REQUIREMENT: Please reproduce, exactly and with nothing else, every line from the one containing "Click the $299.99 price text" through the last line of the records below.

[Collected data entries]
- - -
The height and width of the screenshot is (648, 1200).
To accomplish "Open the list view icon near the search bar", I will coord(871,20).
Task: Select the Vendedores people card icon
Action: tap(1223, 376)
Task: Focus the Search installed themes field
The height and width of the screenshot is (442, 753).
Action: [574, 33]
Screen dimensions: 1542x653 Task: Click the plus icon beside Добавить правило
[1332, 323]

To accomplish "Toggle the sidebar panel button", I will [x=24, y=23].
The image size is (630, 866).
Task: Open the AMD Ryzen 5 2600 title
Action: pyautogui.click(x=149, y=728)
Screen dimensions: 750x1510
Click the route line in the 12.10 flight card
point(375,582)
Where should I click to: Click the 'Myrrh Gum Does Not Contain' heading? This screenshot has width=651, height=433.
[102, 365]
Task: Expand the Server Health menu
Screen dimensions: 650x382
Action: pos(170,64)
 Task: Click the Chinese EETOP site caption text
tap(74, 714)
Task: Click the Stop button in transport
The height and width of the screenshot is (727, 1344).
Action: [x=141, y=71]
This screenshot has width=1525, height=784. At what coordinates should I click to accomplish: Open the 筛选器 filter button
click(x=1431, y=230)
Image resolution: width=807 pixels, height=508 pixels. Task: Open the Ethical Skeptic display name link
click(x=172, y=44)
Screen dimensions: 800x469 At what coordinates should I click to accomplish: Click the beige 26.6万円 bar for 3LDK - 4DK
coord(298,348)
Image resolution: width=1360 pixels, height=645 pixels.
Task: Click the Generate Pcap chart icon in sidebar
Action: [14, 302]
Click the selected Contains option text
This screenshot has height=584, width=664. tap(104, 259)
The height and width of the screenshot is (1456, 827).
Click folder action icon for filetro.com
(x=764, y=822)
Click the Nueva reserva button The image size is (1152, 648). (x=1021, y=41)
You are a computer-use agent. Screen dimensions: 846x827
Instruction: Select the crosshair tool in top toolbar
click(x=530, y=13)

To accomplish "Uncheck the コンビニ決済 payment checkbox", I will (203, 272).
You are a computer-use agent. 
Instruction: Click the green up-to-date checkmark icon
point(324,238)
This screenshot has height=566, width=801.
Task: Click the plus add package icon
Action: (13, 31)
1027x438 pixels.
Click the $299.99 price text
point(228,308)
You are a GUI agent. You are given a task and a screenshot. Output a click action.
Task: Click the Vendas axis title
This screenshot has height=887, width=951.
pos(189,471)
- - -
EXERCISE SOLUTION:
Click the $299.99 price text
point(228,308)
You are a GUI agent. You are given a task and a screenshot. Output a click action.
Task: Click the Vendas axis title
This screenshot has height=887, width=951.
pos(189,471)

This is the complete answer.